**Data to examine**
——

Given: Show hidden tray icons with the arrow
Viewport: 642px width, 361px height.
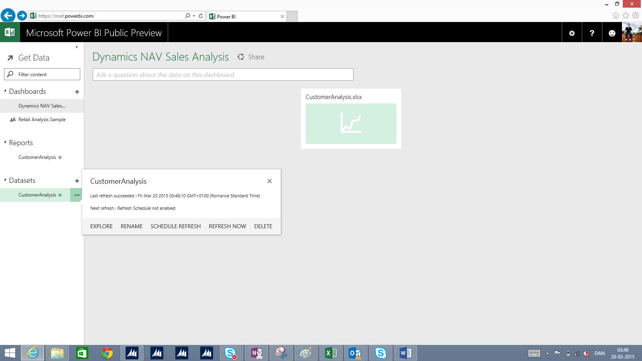Looking at the screenshot, I should click(x=547, y=353).
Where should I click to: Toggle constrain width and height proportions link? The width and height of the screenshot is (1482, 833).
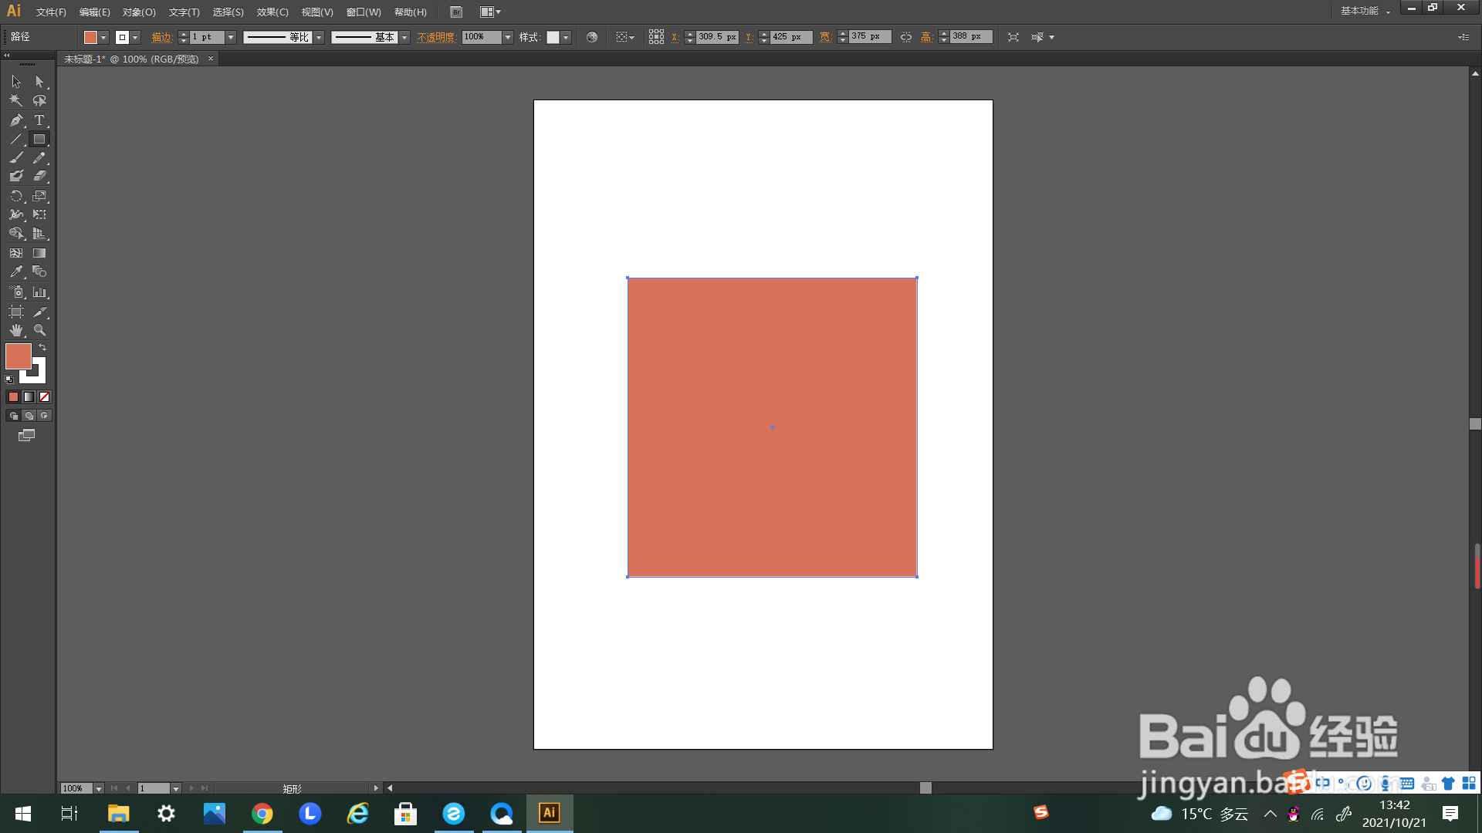point(906,37)
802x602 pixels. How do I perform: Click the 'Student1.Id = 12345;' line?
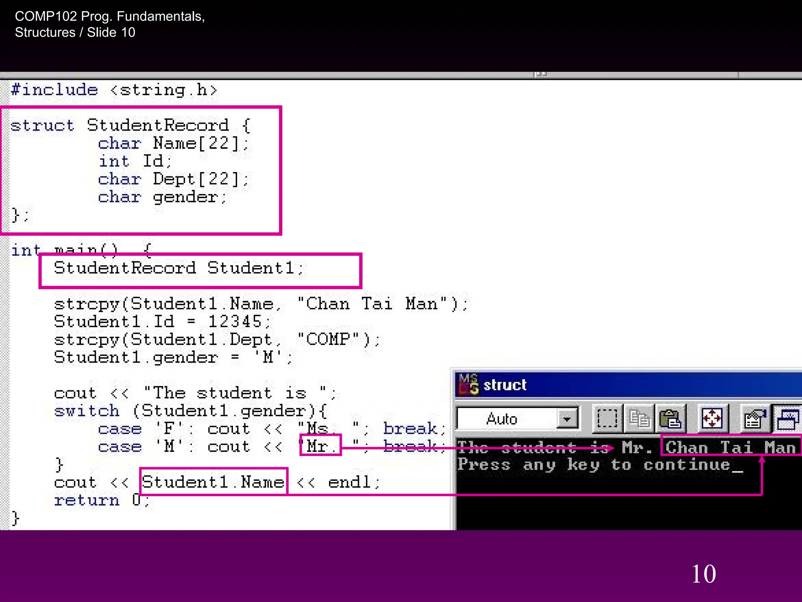tap(162, 322)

——

**Task description**
Print the listing above in full, exactly as written. Omit any pictures.

**Answer**
Given: Show hidden tray icons with the arrow
Viewport: 642px width, 361px height.
Looking at the screenshot, I should click(x=547, y=353).
Where should I click to: Toggle constrain width and height proportions link? The width and height of the screenshot is (1482, 833).
point(906,37)
802x602 pixels. How do I perform: Click the 'Student1.Id = 12345;' line?
tap(162, 322)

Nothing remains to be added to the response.